• _Work instructions_
Format the lines as a Markdown table with columns No and Line, numbering each line and omitting blank lines. Begin at the line that contains "Expand share screen options arrow" and stop after the last line of the rows.

• _Records for the task_

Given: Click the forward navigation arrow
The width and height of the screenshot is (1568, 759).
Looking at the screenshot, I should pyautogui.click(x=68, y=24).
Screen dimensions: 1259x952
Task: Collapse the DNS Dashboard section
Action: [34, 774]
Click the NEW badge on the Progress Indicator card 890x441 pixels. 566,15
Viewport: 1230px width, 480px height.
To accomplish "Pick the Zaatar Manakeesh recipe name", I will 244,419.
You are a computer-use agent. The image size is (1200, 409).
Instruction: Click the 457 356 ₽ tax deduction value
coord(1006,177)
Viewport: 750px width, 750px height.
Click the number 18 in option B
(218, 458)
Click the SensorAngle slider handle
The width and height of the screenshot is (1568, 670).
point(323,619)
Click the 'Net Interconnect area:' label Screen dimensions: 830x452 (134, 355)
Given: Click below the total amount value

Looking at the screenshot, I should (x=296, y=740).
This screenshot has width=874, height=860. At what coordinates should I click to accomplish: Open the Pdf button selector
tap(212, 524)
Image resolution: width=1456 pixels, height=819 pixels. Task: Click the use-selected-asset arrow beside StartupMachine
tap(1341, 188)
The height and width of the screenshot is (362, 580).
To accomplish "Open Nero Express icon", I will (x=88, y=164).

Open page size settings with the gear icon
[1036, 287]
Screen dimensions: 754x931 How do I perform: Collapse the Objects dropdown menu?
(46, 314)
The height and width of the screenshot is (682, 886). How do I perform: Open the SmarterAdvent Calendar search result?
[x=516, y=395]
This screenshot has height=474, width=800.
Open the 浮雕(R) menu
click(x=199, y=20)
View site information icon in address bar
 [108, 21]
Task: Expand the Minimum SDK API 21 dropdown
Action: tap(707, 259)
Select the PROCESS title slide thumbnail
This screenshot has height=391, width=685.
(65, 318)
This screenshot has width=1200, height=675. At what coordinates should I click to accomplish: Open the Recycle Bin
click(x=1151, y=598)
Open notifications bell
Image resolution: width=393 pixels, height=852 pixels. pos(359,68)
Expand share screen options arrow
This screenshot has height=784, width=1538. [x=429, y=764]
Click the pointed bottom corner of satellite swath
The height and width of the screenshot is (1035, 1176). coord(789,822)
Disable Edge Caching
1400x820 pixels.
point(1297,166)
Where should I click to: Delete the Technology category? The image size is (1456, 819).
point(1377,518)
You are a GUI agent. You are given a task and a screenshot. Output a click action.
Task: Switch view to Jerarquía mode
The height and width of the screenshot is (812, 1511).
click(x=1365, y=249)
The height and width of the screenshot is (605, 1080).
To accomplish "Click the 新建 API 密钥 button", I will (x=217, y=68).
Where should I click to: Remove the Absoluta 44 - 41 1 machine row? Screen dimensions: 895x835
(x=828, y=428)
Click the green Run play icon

• _Worked solution_
| No | Line |
|---|---|
| 1 | Expand share screen options arrow |
| 2 | This screenshot has height=784, width=1538. [x=429, y=764] |
| 3 | Click the pointed bottom corner of satellite swath |
| 4 | The height and width of the screenshot is (1035, 1176). coord(789,822) |
| 5 | Disable Edge Caching |
| 6 | 1400x820 pixels. |
| 7 | point(1297,166) |
| 8 | Where should I click to: Delete the Technology category? The image size is (1456, 819). |
| 9 | point(1377,518) |
| 10 | You are a GUI agent. You are given a task and a screenshot. Output a click action. |
| 11 | Task: Switch view to Jerarquía mode |
| 12 | The height and width of the screenshot is (812, 1511). |
| 13 | click(x=1365, y=249) |
| 14 | The height and width of the screenshot is (605, 1080). |
| 15 | To accomplish "Click the 新建 API 密钥 button", I will (x=217, y=68). |
| 16 | Where should I click to: Remove the Absoluta 44 - 41 1 machine row? Screen dimensions: 895x835 |
| 17 | (x=828, y=428) |
| 18 | Click the green Run play icon |